:: PROBLEM ::
Express the entries below as a Markdown table with the columns "Row" and "Line," putting one line per row and skipping blank lines. Leave the pictures out of the answer.

Source data
· · · · · · ·
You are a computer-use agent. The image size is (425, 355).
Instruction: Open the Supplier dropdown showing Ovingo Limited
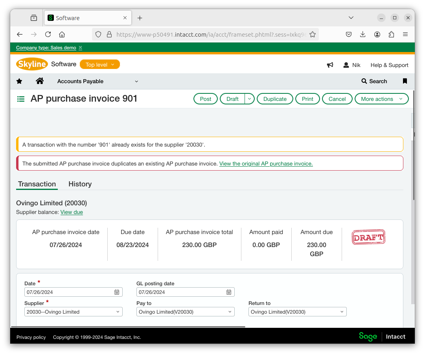click(x=73, y=311)
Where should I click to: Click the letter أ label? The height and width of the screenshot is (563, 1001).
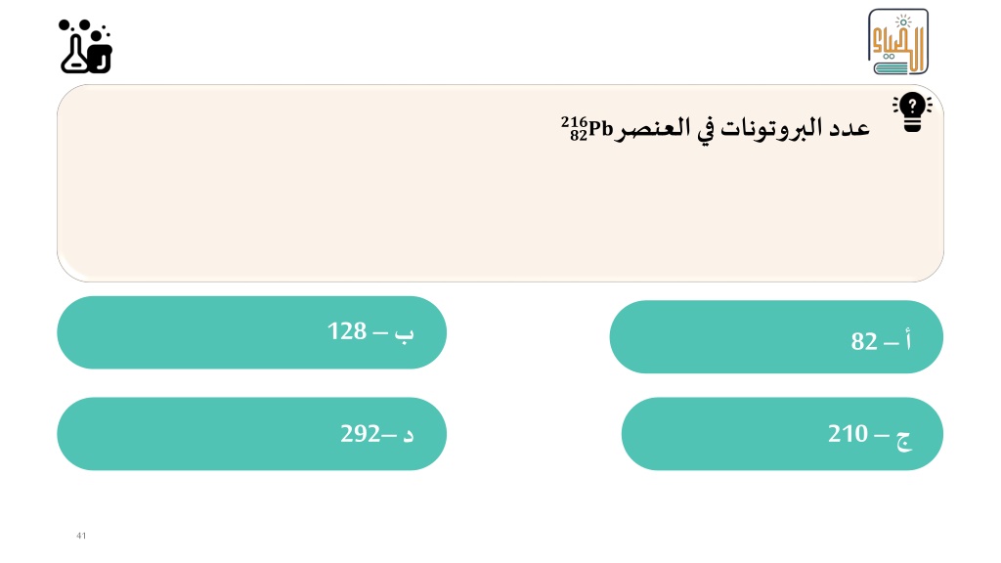click(907, 340)
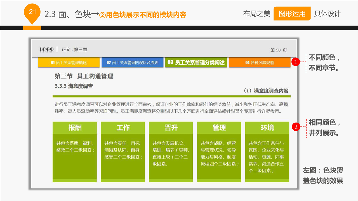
· · · · · · ·
:: WRITTEN RESPONSE ::
| Row | Line |
|---|---|
| 1 | You are a computer-use agent. The image size is (425, 355). |
| 2 | Instruction: Open the Supplier dropdown showing Ovingo Limited |
| 3 | click(x=73, y=311) |
| 4 | Where should I click to: Click the letter أ label? The height and width of the screenshot is (563, 1001). |
| 5 | click(907, 340) |